Molecular characterization of initial variants from the IsTat I serodeme of Trypanosoma brucei.

Variant surface glycoproteins (VSGs) were isolated from variant antigen types (VATs) of the IsTat 1 serodeme. Molecular weight and isoelectric focusing analysis demonstrate that seven early VSGs possess properties generally attributed to VSGs isolated from other trypanosome serodemes. Six of the seven VSGs characterized are distinct from one another, while two (D and 1) appear identical. The presence of VSG specific mRNA in corresponding VATs was demonstrated by in vitro translation of RNA from each of the VATs, followed by immunoprecipitation with homologous and heterologous antisera. Hybridization of VSG cDNA clones with RNA from each VAT confirm that VSG mRNA is present only in homologous VATs and verifies the transcriptional control of these VSG genes.
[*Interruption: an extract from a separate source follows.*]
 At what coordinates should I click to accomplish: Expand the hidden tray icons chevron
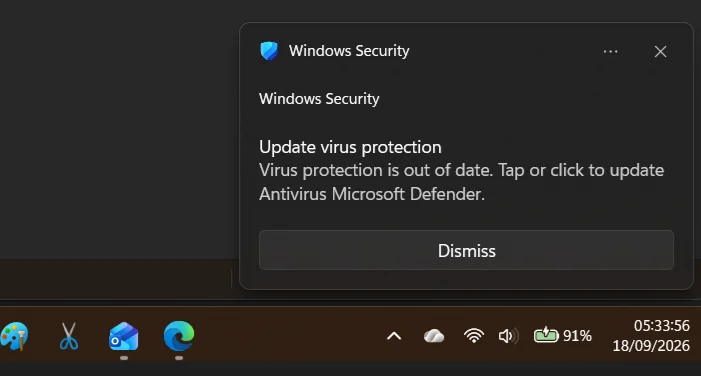point(394,336)
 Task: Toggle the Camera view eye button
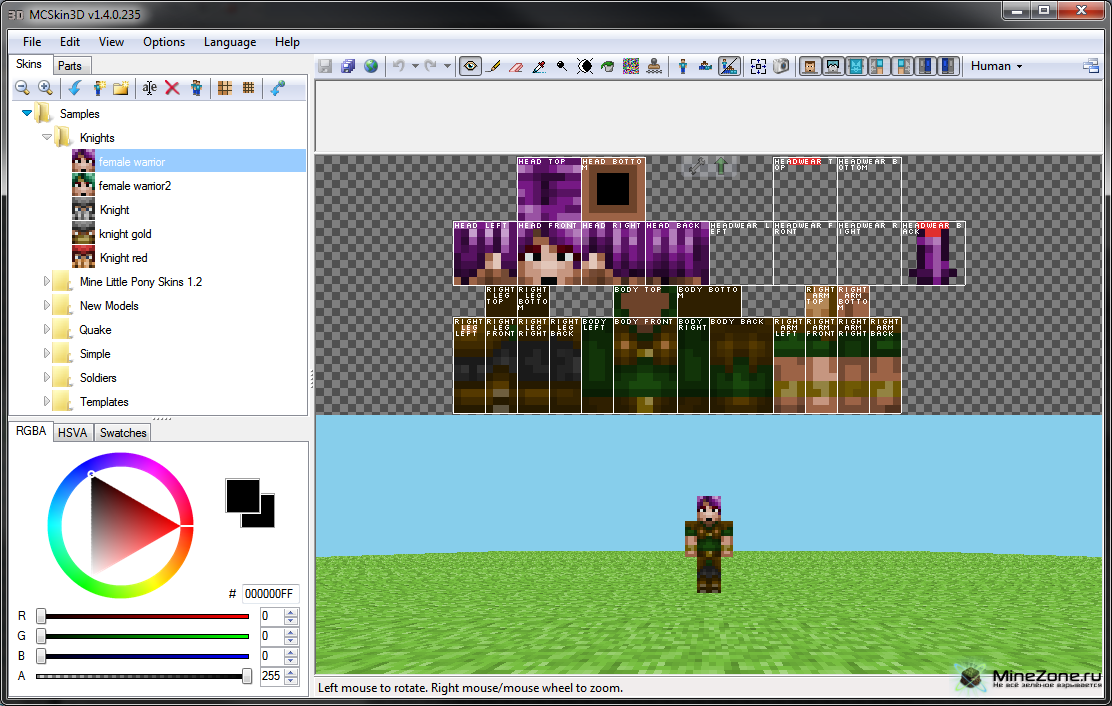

The two VATs D and 1 express indistinguishable VSGs by a variety of biochemical criteria, as well as by reactivity with 24 monoclonal antibodies. The VSG mRNAs in VATs D and 1 also appear identical. However, this identity is not reflected at the genomic level. Data is presented which establishes that DNA rearrangements can occur around both expressed and non-expressed VSG genes without qualitatively affecting VSG gene expression.